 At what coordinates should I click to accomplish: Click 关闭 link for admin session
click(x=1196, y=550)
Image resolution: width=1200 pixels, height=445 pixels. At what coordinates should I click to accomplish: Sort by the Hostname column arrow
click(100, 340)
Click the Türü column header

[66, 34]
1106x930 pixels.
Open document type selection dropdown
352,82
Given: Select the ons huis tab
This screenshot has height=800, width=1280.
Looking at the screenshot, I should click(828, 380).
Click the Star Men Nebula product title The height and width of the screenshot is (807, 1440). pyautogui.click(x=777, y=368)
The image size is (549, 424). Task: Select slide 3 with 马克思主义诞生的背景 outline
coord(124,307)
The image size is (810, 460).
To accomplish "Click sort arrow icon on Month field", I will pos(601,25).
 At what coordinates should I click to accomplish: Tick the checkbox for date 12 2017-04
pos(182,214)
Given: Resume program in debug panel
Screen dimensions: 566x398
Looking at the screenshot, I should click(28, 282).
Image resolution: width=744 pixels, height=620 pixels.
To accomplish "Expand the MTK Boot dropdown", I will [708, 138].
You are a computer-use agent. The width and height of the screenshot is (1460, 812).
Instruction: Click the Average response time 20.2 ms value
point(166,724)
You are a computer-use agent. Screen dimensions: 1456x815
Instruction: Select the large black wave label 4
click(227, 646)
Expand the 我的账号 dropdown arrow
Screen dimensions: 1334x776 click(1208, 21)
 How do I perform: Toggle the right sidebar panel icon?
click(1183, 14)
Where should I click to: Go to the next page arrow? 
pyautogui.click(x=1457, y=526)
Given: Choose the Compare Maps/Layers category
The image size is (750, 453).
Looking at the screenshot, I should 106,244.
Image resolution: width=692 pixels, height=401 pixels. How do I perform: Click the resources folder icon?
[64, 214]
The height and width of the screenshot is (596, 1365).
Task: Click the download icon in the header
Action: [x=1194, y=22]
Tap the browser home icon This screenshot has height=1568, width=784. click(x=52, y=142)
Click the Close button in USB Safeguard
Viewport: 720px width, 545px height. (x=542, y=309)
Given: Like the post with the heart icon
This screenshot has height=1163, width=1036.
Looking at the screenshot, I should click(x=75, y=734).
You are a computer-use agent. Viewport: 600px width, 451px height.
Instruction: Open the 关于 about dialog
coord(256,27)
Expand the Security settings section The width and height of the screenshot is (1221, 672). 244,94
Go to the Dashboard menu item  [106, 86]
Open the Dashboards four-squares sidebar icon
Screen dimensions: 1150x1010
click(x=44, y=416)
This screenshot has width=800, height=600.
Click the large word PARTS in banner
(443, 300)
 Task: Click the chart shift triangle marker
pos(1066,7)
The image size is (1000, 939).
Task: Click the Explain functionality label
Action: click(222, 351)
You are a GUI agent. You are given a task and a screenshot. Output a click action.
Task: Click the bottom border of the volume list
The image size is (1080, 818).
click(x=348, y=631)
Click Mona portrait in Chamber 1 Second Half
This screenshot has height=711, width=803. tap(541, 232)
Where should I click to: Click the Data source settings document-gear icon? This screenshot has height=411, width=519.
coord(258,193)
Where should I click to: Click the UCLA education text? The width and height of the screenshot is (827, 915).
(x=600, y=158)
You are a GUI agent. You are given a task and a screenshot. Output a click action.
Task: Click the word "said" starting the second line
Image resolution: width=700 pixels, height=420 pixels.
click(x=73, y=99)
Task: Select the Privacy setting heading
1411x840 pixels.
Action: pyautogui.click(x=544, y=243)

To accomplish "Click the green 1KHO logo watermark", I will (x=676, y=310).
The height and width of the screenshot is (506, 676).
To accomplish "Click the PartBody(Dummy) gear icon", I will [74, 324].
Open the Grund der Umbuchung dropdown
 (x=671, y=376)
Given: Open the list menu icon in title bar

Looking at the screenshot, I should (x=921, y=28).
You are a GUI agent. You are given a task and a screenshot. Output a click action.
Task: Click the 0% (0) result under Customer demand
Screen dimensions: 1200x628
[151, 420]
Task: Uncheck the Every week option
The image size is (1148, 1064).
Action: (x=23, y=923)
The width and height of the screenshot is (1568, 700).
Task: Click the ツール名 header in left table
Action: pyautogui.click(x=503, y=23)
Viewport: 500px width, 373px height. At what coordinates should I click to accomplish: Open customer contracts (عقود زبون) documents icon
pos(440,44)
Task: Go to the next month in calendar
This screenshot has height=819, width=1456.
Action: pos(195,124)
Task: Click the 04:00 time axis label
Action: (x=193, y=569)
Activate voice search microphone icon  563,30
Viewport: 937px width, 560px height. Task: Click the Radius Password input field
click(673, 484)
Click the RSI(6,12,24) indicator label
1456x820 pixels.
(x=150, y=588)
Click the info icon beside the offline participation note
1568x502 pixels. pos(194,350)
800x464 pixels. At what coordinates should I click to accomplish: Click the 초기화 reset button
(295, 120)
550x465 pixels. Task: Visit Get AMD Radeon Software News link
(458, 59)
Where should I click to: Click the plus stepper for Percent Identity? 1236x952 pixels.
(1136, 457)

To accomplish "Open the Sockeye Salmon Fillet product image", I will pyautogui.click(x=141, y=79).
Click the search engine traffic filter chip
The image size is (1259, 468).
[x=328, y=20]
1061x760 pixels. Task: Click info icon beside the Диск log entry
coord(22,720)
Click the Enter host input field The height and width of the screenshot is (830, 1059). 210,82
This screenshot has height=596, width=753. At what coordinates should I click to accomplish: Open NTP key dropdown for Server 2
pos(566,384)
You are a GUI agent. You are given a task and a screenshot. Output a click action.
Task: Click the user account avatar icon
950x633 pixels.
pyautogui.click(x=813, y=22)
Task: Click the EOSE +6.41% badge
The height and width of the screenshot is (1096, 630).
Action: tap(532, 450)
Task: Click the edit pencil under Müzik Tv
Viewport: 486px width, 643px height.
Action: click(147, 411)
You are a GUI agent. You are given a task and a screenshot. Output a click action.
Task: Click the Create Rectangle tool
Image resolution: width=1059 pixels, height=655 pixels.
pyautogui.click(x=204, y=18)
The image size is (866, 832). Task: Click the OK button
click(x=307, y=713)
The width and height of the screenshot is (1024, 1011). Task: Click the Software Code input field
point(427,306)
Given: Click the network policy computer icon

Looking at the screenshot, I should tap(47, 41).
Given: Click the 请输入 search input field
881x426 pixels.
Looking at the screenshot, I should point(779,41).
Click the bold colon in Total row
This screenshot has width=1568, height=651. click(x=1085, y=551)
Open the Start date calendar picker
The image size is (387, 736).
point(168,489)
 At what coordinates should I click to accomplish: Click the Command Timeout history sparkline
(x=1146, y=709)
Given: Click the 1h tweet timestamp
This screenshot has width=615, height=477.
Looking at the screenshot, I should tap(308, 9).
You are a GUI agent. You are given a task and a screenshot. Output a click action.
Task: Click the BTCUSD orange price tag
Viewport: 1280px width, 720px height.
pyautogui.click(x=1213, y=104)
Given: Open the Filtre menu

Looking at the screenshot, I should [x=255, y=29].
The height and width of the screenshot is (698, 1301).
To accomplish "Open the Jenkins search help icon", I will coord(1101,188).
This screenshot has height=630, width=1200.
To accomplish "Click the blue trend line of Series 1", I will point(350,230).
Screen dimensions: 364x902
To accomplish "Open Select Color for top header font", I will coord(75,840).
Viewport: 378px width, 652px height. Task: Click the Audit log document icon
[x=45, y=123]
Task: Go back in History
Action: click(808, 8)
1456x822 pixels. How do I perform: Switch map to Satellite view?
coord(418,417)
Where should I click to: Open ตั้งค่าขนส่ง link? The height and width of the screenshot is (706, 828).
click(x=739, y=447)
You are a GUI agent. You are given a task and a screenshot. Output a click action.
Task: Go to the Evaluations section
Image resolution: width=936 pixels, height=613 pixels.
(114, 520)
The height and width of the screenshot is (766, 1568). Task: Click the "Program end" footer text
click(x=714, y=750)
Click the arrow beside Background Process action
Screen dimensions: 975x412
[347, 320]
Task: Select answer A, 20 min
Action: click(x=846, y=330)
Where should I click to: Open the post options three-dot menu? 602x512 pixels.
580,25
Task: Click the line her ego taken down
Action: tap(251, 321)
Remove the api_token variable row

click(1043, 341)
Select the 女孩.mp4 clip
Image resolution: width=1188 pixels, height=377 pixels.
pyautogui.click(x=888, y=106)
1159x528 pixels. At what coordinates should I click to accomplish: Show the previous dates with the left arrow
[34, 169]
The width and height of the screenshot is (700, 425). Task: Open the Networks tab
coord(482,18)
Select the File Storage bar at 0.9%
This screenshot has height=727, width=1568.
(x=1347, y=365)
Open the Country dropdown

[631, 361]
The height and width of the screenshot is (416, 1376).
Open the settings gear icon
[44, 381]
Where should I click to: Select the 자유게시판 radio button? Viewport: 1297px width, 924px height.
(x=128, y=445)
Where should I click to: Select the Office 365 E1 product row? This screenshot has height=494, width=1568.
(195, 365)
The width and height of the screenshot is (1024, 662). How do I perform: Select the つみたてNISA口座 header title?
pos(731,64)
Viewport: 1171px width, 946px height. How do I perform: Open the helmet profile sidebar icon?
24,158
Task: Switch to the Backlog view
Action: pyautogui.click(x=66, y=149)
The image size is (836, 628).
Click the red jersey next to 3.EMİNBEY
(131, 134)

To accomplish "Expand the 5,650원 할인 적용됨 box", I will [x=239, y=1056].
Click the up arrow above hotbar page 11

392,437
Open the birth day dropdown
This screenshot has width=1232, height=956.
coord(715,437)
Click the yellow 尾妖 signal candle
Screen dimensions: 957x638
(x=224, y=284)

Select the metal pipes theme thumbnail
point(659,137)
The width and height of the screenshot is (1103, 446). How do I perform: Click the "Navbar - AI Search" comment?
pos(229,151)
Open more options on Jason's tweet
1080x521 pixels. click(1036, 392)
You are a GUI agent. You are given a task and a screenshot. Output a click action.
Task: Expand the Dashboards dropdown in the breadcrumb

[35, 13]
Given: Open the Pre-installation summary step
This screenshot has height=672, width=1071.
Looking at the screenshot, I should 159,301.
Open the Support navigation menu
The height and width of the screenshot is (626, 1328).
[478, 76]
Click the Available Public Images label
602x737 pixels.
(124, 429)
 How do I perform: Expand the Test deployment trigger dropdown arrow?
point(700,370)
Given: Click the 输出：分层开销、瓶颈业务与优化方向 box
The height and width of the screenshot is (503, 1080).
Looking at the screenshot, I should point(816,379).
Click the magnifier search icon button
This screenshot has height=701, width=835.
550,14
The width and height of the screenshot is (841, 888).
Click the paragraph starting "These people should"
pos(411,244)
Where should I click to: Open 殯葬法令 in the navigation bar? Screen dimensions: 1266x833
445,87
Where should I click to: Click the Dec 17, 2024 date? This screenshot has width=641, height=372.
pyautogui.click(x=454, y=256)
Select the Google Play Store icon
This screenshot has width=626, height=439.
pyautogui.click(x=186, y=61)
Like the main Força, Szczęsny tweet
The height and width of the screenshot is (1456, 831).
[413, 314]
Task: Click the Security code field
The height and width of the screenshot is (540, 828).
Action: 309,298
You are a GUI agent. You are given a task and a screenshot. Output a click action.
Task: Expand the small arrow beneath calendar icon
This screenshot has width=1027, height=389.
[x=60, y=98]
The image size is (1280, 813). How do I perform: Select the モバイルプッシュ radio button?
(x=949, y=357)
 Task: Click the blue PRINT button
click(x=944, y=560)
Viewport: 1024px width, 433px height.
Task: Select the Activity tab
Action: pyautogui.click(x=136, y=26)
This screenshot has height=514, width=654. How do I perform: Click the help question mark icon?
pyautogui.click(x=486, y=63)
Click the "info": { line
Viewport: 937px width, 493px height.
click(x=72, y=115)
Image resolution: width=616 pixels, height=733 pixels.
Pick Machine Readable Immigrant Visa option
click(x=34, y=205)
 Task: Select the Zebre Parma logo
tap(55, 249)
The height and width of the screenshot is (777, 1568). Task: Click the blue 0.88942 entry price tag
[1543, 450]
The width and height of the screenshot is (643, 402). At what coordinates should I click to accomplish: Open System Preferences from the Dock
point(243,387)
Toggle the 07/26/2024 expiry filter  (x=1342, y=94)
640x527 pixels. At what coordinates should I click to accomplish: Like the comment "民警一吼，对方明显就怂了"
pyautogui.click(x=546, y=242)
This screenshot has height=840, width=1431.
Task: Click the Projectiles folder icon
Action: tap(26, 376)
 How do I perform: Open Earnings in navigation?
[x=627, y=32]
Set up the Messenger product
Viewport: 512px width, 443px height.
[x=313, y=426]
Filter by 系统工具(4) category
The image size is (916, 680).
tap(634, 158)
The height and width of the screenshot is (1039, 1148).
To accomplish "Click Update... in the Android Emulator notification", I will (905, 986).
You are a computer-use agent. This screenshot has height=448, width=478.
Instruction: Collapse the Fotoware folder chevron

---

Task prompt: Wherever the string "section" occurs in the records above, copy that line.

Solution to this task:
Expand the Security settings section The width and height of the screenshot is (1221, 672). 244,94
Task: Go to the Evaluations section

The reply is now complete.